Fig. 4.

EB1 directly interacts with AIM2 in vitro. A, NPC TW02 cells were transfected with empty vector or vectors encoding Flag-EB1-WT, Flag-EB1-CH, or Flag-EB1-CT. After 48 h, the cells were treated with poly (dA:dT) for 2 h and incubated for 4 h, and then harvested for immunoprecipitation using an anti-Flag matrix. The levels of AIM2 were assessed by Western blotting after immunoprecipitation. The fold-change numbers were obtained from three independent experiments. B, HK1 cells stably expressing Flag-AIM2-WT or Flag-AIM2-PYD (introduced by lentiviral infection) were treated with or without poly (dA:dT) and subjected to immunoprecipitation using an anti-Flag matrix. The levels of EB1 were assessed by Western blotting. C, Purified GST, GST-EB1-WT, GST-EB1-CH, and GST-EB1-CT fusion proteins were immobilized on glutathione agarose, and then separately incubated with purified His-AIM2-WT fusion proteins for 24 h.

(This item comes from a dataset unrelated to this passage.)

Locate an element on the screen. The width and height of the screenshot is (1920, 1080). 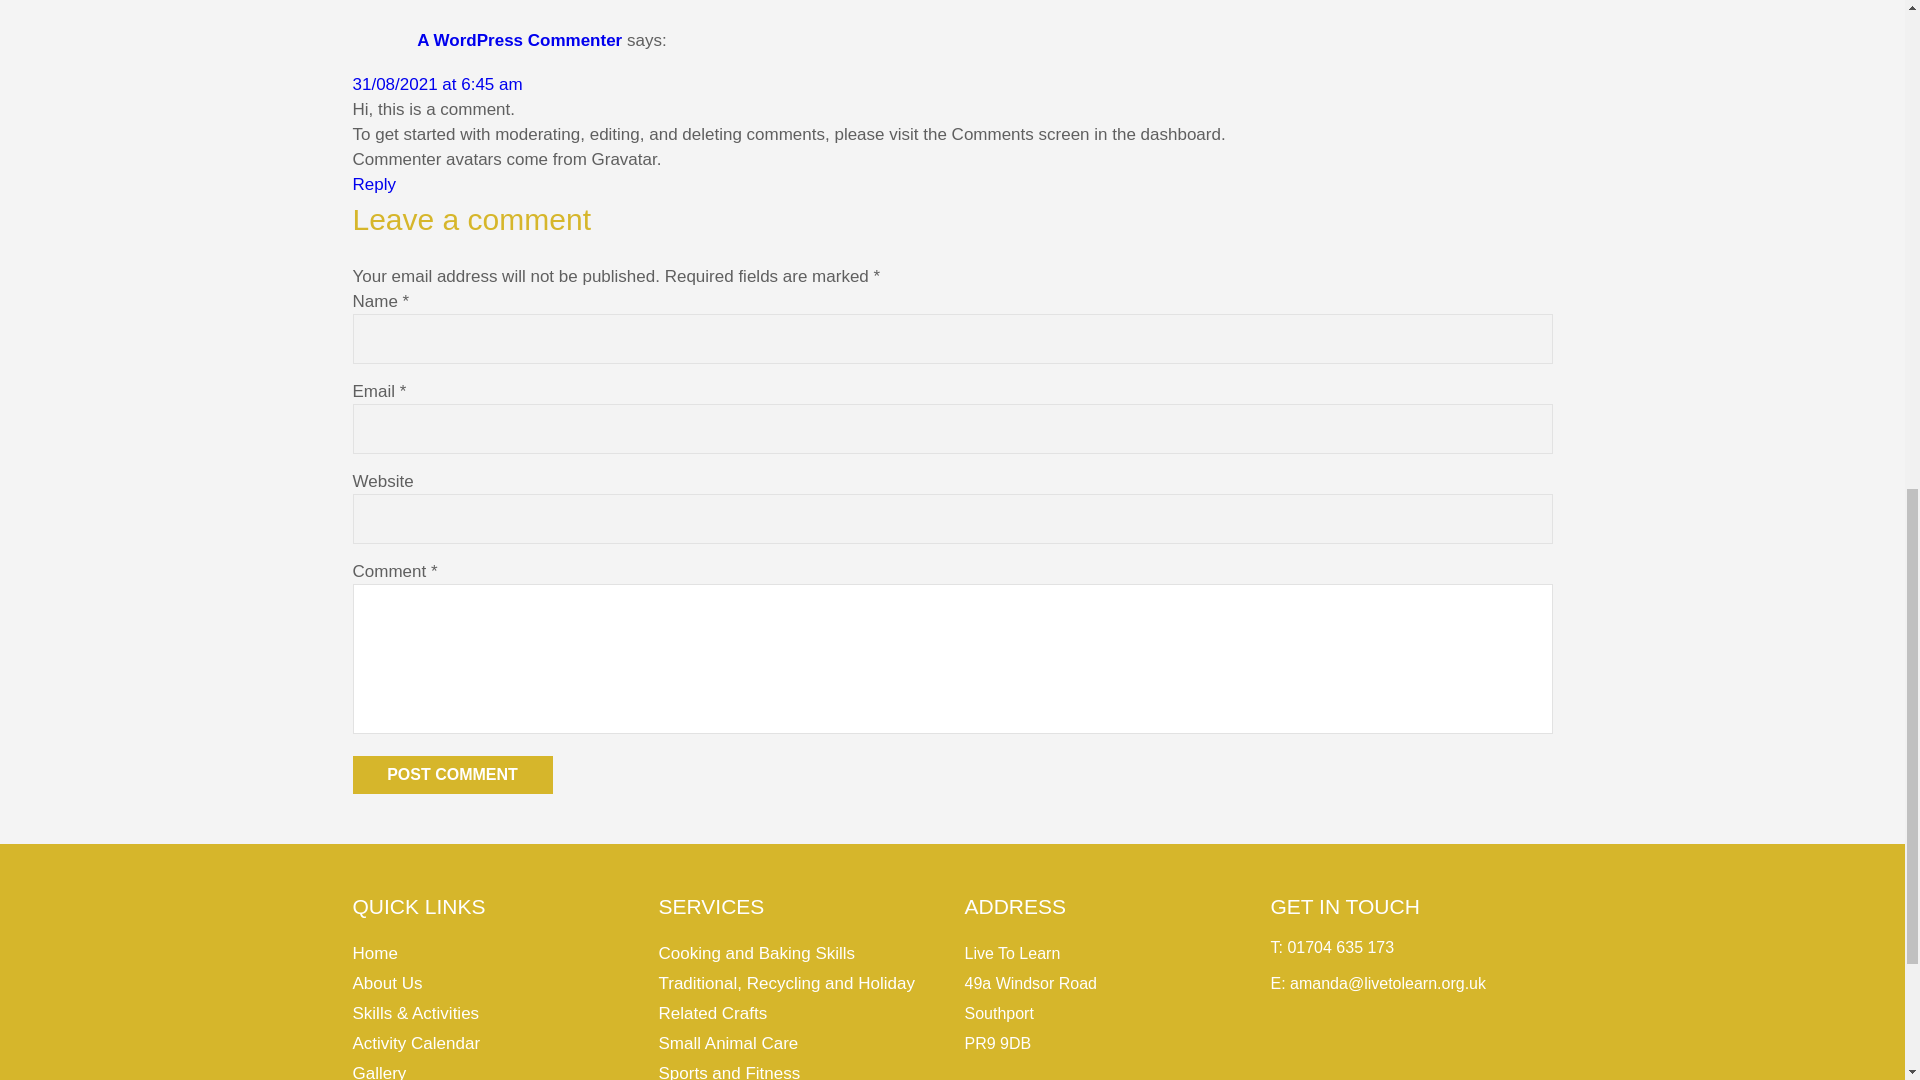
Cooking and Baking Skills is located at coordinates (756, 953).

The bound proteins were washed, and then analyzed by Western blotting with an anti-His antibody. The fold-change numbers were derived from three independent experiments. The amounts of GST fusion proteins were assessed by Coomassie blue staining. D, Purified His-AIM2-WT or His-AIM2-HIN were immobilized on Ni-charged agarose, and then incubated with purified GST-EB1-WT for 24 h. The bound proteins were washed, and then analyzed by Western blotting with an anti-GST antibody. The fold-change numbers were obtained from three independent experiments. The amount of His fusion proteins were assessed by Coomassie blue staining.